Lung cancer is the leading cause of death due to cancer worldwide. Survival rates of patients with lung cancer and mesothelioma continue to be very low, with 5-year survival rates of 12% and 5%, respectively. Systemic treatment with chemotherapy has reached its plateau. Better survival rates can only be achieved through a better understanding of molecular biology of primary tumors and host characteristics, which will enable us to tailor and individualize therapy for these malignancies in future. The treatment of non- small-cell lung cancer (NSCL) with tyrosine kinase inhibitors (TKIs), targeted against the epidermal growth factor (EGFR), represent the first individualized treatment approach based on the molecular biology of tumor in lung cancer. Patients with activating EGFR mutations (EGFRmu+) in the primary tumor respond especially well to this type of treatment. However, not all the patients with EGFRmu + tumors respond to therapy and almost all of them eventually develop resistance to the treatment. To overcome resistance, additional biomarkers of sensitivity/resistance to TKIs, such as additional EGFR mutations, KRAS mutations and others need to be researched. Platinum-based chemotherapy represents the standard treatment of lung cancer as well as mesothelioma nowadays. It is predicted that in the near future, by means of a better understanding and detection of certain biomarkers, such as ERCC1 and TOPO2, we will be able to select which patients will respond to a particular cytostatic . In addition, host characteristics were found to influence the efficacy of any particular systemic therapy substantially, with various polymorphisms in genes which code for enzymes from the CYP family playing an important role. All of these factors, alongside with new biomarkers such as tumor stem cells, have not yet been researched thoroughly enough in lung cancer and mesothelioma to allow for individualized treatment approaches.

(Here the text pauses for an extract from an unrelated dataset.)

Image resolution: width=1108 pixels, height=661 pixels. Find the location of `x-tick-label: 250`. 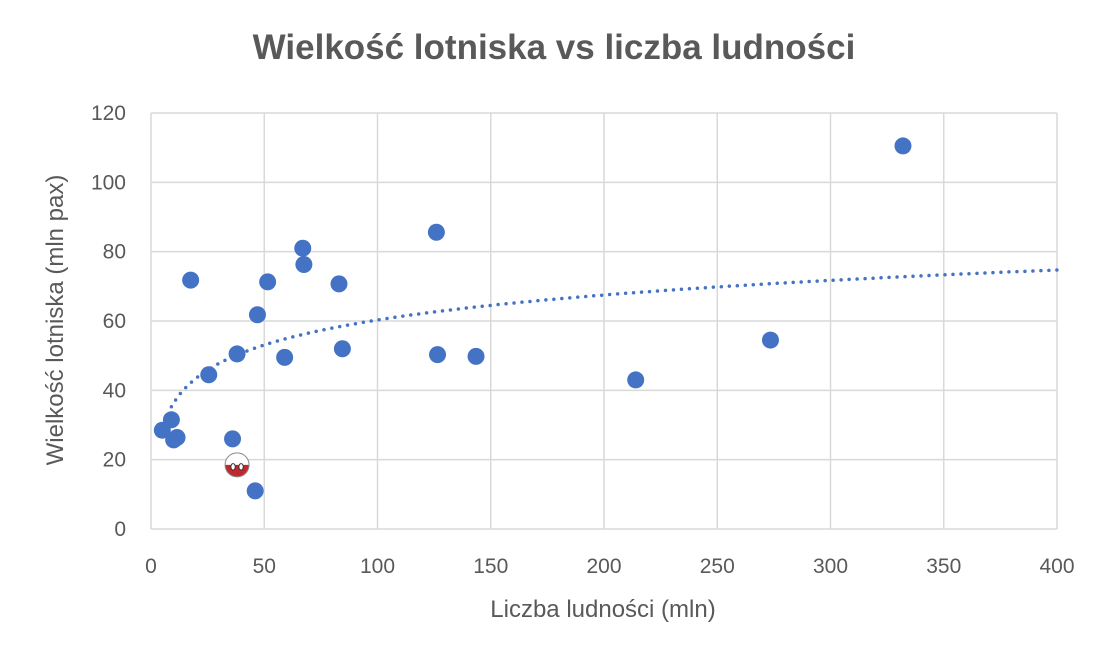

x-tick-label: 250 is located at coordinates (718, 566).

The main goal of our research project is to study the value of various EGFR mutations, KRAS mutations, cMET amplifications and EML4/ALK translocation for response to TKI therapy in lung adenocarcinoma and mesothelioma and by doing that to form a prognostic model which will predict for resistance/sensitivity to TKI treatment. We will also study the predictive value of the expression of ERCC1 and TOPO2 in primary tumors of lung cancer and mesothelioma for response to different cytostatics, such as cisplatin and etoposide. By determining the plasma drug concentrations and by defining polymorphisms of the CYP3A enzyme, our research will look into the pharmacokinetics of per oral and/or intravenous administered etoposide. Additional research focus will be on determining the presence of cancer stem cells in the blood of lung cancer patients. The trial will include 330 patients with lung cancer and mesothelioma, treated with standard systemic therapy at the University Clinic Golnik (UCG) during the next two years. The efficacy of treatment will be determined by using the RECIST method and on the basis of survival rates. Simultaneously the standards for a tissue and blood sample biobank will be formed and institutionalized. Biological markers in the primary tumor tissue and in the blood will be determined by use of the standard methods at histological and molecular biology laboratory at the UCG. Drug concentrations in the plasma will be determined by liquid chromatography. Prognostic models for response to certain systemic therapy, based on the presence of multiple biomarkers will be formed by using standardized statistical tools and artificial intelligence methods. We strongly believe that our findings will have a significant contribution towards improving the overall understanding of the molecular biology of lung cancer and host characteristics on the outcome of systemic therapy, thus enabling us individualize treatment of patients with these types of cancer in everyday clinical practice.